İstanbul'a bakış açımızı değiştirmek mecburiyetindeyiz. İstanbul'a şehirciliğin dar çerçevesinden idare biliminin kısır penceresinden kamu yönetiminin resmi ve soğuk çerçevesinden mimarlık biliminin kısıtlı perspektifinden kurtularak İstanbul'a bir yerel mahalli mesele olarak değil de daha geniş bir perspektiften bir medeniyet meselesi ve daha yüksek bir gündemin konusu nazarıyla bakmak zorundayız. Zira bugün İstanbul'u elimizden almak bizden koparmak isteyenler İstanbul'la ilgili bakış açımızı kısıtlamak İstanbul üzerindeki iddialarımızı geri çekmemizi sağlamak istiyorlar. Buna fırsat vermemeliyiz.
İstanbul büyük İslam ailesinin son güvenli evidir. İstanbul büyük İslam medeniyetinin son başkentidir. İstanbul düşerse insanlık ve İslam ailesi bundan büyük zarar görür.
İstanbul'un Türkiye'nin kalbi olduğundan fiili durumda kültürel ve ticari başkentimiz olduğundan bahsetmeye hiç gerek yok. Nihayetinde amacımız İstanbul'un İslam kimliğinin nasıl oluştuğuna bu kimliği oluşturan kurum kişi ve yaklaşımlara olaylara küçük de olsa birer pencere açabilmektir.
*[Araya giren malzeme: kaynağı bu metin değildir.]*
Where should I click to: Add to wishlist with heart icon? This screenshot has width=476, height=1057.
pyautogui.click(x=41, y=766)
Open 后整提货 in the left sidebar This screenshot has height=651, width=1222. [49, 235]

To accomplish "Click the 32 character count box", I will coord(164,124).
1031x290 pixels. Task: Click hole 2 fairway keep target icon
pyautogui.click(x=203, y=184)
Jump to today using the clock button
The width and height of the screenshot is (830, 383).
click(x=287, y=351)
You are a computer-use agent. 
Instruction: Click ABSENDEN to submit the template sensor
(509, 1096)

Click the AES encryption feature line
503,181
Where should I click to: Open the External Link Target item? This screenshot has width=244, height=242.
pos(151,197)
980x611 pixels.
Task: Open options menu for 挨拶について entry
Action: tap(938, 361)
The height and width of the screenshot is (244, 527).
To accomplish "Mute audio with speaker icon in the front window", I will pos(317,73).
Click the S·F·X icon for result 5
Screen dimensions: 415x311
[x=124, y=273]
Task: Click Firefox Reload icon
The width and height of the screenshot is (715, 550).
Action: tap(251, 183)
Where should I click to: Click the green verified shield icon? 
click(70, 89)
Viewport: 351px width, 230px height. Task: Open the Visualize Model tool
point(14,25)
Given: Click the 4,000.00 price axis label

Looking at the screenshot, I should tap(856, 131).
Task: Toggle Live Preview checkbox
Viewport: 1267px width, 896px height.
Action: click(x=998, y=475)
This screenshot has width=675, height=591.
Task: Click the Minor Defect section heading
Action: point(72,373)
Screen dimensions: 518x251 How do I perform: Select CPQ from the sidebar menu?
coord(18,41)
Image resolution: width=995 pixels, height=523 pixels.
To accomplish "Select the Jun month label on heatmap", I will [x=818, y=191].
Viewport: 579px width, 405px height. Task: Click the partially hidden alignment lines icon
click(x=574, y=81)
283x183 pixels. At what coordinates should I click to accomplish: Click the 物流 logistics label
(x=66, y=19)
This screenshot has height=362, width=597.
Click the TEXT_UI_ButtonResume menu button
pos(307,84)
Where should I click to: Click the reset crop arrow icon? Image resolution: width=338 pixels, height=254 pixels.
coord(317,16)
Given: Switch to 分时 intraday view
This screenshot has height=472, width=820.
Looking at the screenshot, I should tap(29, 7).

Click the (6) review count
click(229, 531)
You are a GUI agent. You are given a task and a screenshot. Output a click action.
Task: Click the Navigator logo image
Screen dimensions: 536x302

Bu mütevazı çalışmayı okuyan özellikle genç beyinlerin geçmişe dönük düşünce ve yaklaşımlarının bugünkü modern etkilerden uzak daha duru bir anlayışla örülmesini temenni ediyorum. Ecdadın hangi şartlarda bu şehri aldığının kurduğunun yaşattığının ve bizlere armağan ettiğinin kısa da olsa bir özetini bu çalışmada bulmuş olacaklar.